How Bad Can It Get?
Middle-Class Concerns Rise
by Sarah Anne Edwards, PhD
co-author, Middle-Class Lifeboat
The latest opinion polls suggest that we in the
middle class are getting ever more concerned. A
recent national Pew Research Center survey
Inside the Middle Class: Bad Times Hit the Good
Life, reports that 80% of the population who define themselves as middle class now believes it’s harder for them to maintain their lifestyle. One in for feel stuck (25%). One in three perceive themselves as slipping backwards financially.
Nearly half are tightening their belts and about the same number expect to make more cutbacks in the year ahead. That’s more than twice the number in 1983.
They worry about losing their jobs if they one have and whether they will be able to make their next mortgage payment. Half of families have a debt load exceeding their annual income and credit is tighting fast. Even seven out of ten in the upper class feel things are getting worse!
But the Pew poll says we’re still optimistic. Most are confident their quality of life will be better in five years and they expect their children’s lives will be better yet. But should we be?
Will the economy get better soon or will our economic circumstances become even more strained in years to come?
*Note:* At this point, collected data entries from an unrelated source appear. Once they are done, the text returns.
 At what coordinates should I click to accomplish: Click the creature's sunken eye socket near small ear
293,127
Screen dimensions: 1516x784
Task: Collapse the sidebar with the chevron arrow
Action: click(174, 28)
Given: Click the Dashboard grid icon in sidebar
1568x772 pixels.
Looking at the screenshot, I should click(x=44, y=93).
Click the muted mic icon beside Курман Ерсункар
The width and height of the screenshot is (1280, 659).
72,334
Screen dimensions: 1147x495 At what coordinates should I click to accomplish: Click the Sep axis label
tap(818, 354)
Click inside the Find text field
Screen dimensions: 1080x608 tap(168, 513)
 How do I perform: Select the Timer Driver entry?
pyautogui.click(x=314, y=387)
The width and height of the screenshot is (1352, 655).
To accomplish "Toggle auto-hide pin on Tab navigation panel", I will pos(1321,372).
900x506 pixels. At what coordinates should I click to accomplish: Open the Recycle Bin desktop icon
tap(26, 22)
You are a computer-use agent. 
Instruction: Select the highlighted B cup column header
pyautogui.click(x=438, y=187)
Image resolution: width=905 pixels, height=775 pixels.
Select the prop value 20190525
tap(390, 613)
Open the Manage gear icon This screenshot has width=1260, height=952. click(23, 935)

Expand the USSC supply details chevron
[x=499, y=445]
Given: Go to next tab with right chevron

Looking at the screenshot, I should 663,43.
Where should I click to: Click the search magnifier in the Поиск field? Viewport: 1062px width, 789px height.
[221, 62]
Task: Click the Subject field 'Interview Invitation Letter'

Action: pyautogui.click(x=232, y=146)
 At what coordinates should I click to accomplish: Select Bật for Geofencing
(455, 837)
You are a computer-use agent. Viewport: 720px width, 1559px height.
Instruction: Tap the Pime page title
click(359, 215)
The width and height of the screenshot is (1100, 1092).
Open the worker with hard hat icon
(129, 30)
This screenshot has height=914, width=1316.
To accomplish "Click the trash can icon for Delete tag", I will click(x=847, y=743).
A comment by David S. to our February 7th poll suggests that’s a question we should contemplate. He was surprised to discover he was the only one who wasn’t worried about any of the concerns listed on our previous poll, but not for the reason you would think. He said:
“Not that I don’t worry about the future, just that I worry about concerns not on your list, such as an imminent economic collapse or, even worse, that such a collapse (combined with peak oil and other resource depletion issues) might be severe enough to knock our society into widespread violence and looting for a time. How I might plan to survive such a scenario is currently occupying my worry space. A drop in my material standard of living? Ha, I regard that as inevitable, and I stopped worrying about it a few years ago.”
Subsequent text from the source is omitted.